In the space of three weeks, Argentina’s biggest basketball star has gotten married, signed a 6-year, $52 million contract to stay with the San Antonio Spurs and started training hard amid hopes of leading his country to a medal at the Athens Olympics.
He’s still taking some time out to celebrate his 27th birthday on Wednesday, sort of. He has to gobble down his cake just as Argentina begins a pre-Olympic tour of Europe.
With the Olympics set to begin Aug. 13, the 6-foot-6 guard said he looks forward to getting a chance to play, and beat, Spurs teammate Tim Duncan and the rest of the U.S. team.
“Silver is what we are going for, but if we are playing in the finals we are going to go with everything we have,” said Ginobili, a key member of San Antonio’s 2003 championship team as a rookie.
“Our goal is to beat everyone we come up against,” he said in an interview with The Associated Press.
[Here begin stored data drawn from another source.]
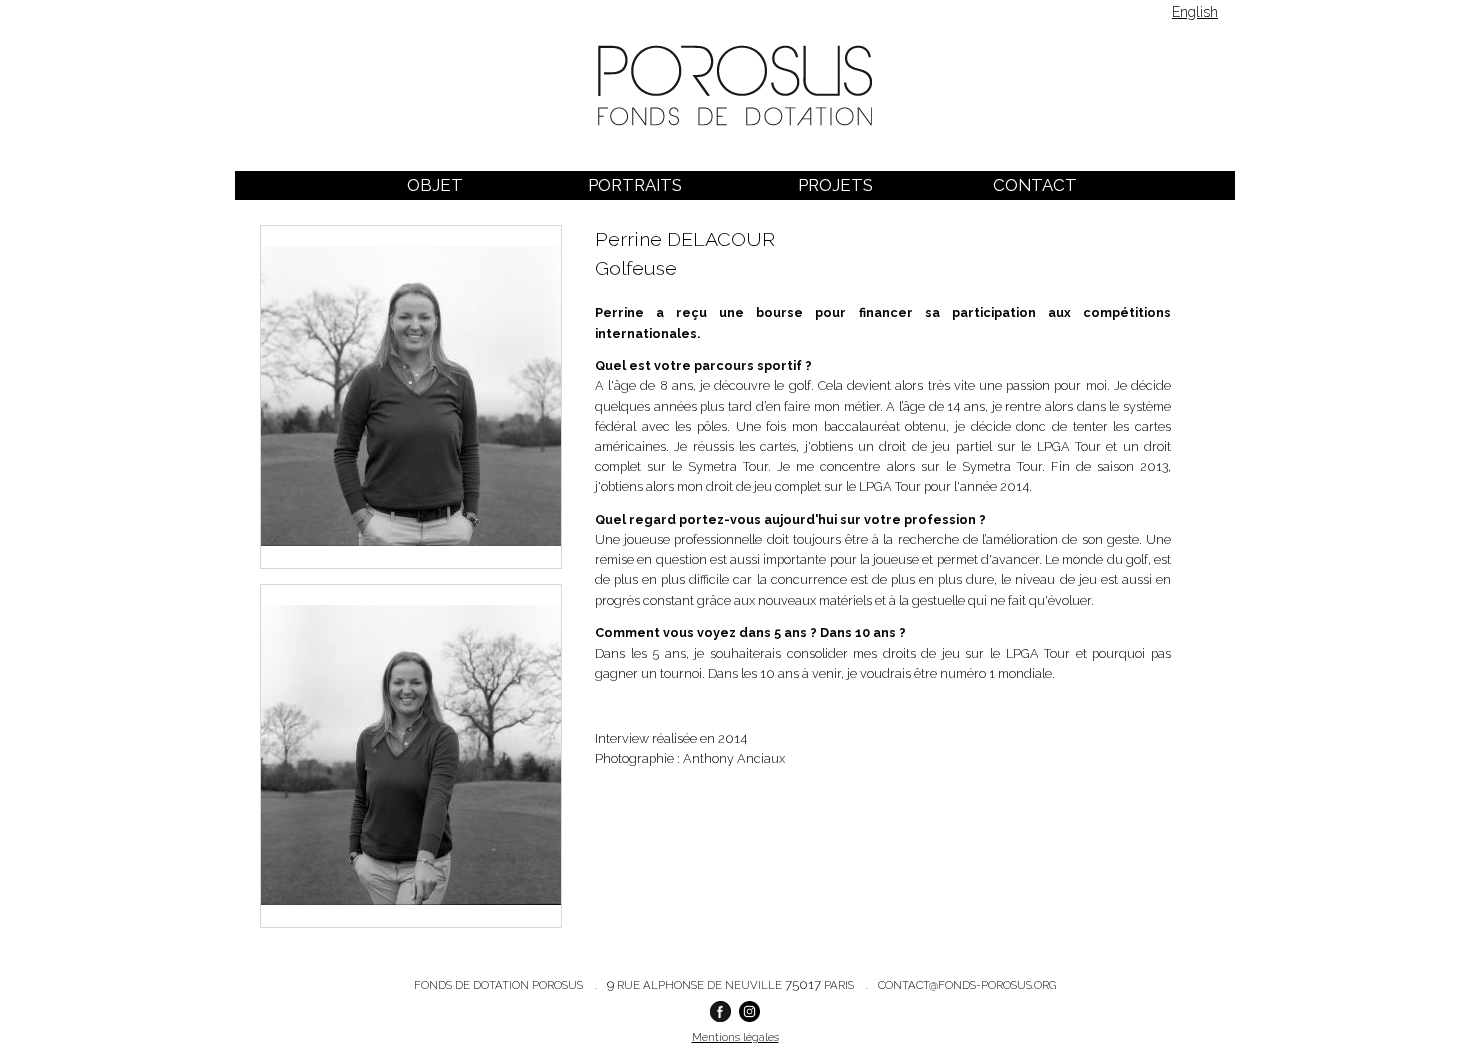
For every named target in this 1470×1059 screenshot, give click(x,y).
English (1195, 12)
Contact (1035, 185)
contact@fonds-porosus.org (967, 985)
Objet (435, 185)
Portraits (635, 185)
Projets (835, 185)
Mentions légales (735, 1037)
Fenton withdraws from Olympics with injury
Lorraine Fenton, the 2000 Olympic silver medalist in the women’s 400 meters, has withdrawn from Jamaica’s Olympic team because of a hamstring injury, officials said.
Fenton has not recovered from the injury that kept her out of competition for most of the season, said Bernie Panton, head of the Jamaica Amateur Athletic Association. Fenton was unable to compete in Jamaica’s national trials in June.
The 31-year-old, among Jamaica’s most consistent athletes in the past four years, was one of her country’s best medal hopes. She was the silver medalist at the World Championships in France in 2003.
Stojakovic too tired to play
Peja Stojakovic said he will not play for Serbia and Montenegro at the Athens Olympics, depriving the defending world champions of their best perimeter scorer.
The three-time NBA All-Star said he was tired and that his decision is irreversible – even though people in his homeland are urging him to change his mind.
“No way. I already spoke with the team officials. We talked about it, and it’s done,” Stojakovic told AP in a telephone interview. “I’m not going to go.”
Greek navy on patrols for ‘suspicious’ ships
Dozens of Greek Navy vessels have started patrolling the country’s coastal waters as part of a two-layer security zone to protect the Olympic Games, with NATO warships due to keep watch further out to sea, a naval official said.
At least 35 Greek ships are monitoring the Ionian Sea along Greece’s west coast, the Aegean Sea and areas off the coasts of Crete and the resort Cyclades islands.
The ships are checking “any ships with suspicious behavior,” a Navy source told AP on condition of anonymity.
About 70 vessels have been inspected by Greek forces in recent weeks, but there have been no indications of cargo or personnel considered as possible threats to the Aug. 13-29 Games, the source said.
The inspections will increase as the games approach, the source added. About 10 Navy helicopters and two military patrol aircraft are assisting the ships.
NATO plans to dedicate its entire Mediterranean fleet of about 15 vessels to Olympic patrols in international waters.